Burke adds: ‘Everyone finds authentication codes and remembering different passwords a headache – so it is easy to fall for the scam as it not only sounds believable but makes logging in easier and more appealing.’
NEW PARCEL DELIVERY SCAMS
Warning: Security expert Stephen Burke
Parcel delivery firms increasingly use QR codes to interact with their customers – a trend that is being exploited by scammers.
For example, if you miss a parcel delivery, genuine firms will often put a note through your letterbox containing a QR code to scan to reschedule the delivery.
But scammers can also mock up fake notes containing QR codes that lead to bogus websites.
The fake website may be used to harvest private data or charge a fake ‘shipping fee’.
Zulfikar Ramzan, chief scientist at cyber security firm Aura Labs, explains that thieves might even send a gift in the post, purporting to be from Amazon or another online shop. The parcel will contain a QR code, which claims to offer information about how to return it or find out more information.
‘Scan it and you will be directed to a website that tries to capture your personal information,’ he says.
‘Never scan links if you are unsure where they have come from and, instead, visit the genuine company’s website.’
SOFTWARE UPDATES THAT ARE BOGUS
Criminals have also developed a way to use QR codes to download malware software on to your computer or smartphone.
Malware is like a computer virus, which, when installed on your device, can be used to plunder your personal information.
Be careful when downloading a QR code app if it asks you to install a software ‘update’ after scanning. If you are in any doubt about its legitimacy, refuse installation and shut down any web pages the QR code has opened.

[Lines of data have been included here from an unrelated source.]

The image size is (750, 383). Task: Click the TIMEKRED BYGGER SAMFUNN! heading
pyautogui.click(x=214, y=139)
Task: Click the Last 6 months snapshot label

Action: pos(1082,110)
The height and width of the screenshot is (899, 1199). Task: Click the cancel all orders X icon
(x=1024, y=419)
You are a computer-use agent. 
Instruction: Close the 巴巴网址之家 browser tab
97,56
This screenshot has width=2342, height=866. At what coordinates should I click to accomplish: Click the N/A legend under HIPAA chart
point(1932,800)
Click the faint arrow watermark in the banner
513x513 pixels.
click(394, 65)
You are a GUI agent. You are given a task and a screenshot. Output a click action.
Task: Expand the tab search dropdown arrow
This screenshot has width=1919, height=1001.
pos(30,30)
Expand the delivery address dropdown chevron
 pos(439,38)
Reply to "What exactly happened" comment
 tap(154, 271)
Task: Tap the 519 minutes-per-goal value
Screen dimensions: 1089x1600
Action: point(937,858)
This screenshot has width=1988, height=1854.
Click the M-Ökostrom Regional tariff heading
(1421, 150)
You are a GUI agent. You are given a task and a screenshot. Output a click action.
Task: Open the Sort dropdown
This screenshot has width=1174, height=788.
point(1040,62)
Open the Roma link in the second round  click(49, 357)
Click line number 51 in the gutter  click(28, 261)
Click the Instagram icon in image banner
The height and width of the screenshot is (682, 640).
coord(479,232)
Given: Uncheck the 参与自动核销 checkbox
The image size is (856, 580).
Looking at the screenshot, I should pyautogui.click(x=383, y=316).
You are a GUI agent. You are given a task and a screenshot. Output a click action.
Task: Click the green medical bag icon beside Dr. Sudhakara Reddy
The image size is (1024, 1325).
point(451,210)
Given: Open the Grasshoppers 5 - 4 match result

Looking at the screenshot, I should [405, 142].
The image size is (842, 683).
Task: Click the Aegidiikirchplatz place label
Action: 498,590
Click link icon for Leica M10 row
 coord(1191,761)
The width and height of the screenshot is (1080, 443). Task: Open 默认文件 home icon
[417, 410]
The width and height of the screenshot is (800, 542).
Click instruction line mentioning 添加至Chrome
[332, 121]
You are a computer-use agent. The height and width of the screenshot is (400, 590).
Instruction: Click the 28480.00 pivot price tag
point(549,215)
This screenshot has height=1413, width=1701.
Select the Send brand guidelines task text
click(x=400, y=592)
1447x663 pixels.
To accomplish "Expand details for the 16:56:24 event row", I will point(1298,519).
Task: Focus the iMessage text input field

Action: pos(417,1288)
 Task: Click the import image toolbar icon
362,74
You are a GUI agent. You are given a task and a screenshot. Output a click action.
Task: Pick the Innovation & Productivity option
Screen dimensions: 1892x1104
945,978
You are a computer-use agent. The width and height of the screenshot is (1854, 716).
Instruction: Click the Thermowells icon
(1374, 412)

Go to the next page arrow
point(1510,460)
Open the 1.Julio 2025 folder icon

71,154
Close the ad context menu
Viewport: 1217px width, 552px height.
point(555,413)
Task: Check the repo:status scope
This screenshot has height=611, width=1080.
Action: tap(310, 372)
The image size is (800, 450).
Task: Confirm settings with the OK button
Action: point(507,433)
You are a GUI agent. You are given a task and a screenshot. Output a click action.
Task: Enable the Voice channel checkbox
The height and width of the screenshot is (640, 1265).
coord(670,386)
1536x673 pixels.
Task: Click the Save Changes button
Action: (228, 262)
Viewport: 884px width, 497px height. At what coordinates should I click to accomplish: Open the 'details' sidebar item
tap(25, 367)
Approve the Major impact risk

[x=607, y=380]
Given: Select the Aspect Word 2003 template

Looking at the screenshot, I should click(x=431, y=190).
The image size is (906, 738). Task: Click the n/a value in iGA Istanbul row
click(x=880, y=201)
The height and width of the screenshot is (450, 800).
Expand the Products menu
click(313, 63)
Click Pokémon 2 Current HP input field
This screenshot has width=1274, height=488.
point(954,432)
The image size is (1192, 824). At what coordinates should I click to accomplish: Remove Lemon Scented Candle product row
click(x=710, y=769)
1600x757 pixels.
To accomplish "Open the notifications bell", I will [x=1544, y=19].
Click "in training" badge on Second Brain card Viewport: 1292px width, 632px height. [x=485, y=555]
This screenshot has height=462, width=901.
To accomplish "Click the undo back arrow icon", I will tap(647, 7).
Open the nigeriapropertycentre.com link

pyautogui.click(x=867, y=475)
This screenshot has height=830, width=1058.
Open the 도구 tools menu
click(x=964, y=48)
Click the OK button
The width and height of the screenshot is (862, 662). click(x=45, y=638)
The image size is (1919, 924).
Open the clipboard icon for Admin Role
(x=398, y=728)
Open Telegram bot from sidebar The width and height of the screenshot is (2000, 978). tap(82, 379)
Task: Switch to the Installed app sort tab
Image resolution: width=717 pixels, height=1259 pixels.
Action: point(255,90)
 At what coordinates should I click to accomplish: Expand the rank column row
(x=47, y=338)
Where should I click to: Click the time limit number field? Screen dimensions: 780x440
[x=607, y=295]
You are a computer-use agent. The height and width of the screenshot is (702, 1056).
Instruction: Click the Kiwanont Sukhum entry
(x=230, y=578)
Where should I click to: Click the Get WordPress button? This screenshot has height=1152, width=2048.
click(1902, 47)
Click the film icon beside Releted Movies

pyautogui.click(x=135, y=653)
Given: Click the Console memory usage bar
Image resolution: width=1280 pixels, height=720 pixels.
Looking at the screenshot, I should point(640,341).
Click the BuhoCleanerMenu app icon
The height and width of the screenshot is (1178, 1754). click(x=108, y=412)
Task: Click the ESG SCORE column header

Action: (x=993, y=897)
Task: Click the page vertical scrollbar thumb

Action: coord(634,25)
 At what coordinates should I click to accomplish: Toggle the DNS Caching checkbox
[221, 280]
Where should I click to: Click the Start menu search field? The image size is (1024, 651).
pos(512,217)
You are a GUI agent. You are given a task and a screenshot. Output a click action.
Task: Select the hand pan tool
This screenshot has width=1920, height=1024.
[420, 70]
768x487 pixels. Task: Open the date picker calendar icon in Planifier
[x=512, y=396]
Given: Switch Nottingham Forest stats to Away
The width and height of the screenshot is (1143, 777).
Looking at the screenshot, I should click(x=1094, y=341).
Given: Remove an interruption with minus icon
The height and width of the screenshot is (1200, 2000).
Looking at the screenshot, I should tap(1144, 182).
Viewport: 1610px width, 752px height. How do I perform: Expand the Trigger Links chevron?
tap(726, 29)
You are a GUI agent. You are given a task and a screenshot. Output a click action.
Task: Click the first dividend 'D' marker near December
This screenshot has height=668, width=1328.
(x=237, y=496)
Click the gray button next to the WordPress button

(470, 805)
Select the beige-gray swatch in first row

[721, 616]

I was scammed by fake code at a charging point
Tony Fuller was targeted by QR code crooks when he tried to pay to charge up his electric car at a charging point in Camden, North London.
The retired teacher, of Winsham in Somerset, says: ‘I drove to visit my son in London and found a charging point just 50 metres from his flat, which seemed very handy.
‘The instructions on the charging point screen told me to ‘scan the QR code below’. There was nothing suspicious-looking about it. When I scanned the code, the charging company’s logo came up along with a payment screen.
Shock: Tony Fuller’s account had been hacked by crooks
‘But when I entered my bank details to pay, the whole system simply froze.’ Tony said that he was not suspicious but simply abandoned his attempt to pay using the QR code link and, instead, logged into the charging company’s website directly.
He says: ‘It was only when I checked my bank account that I discovered a couple of small payments had been taken out – but with no reference to what they were for.
‘I told my bank immediately to cancel any further payments as I fear crooks were testing the water to see if they could access my account before taking larger amounts.’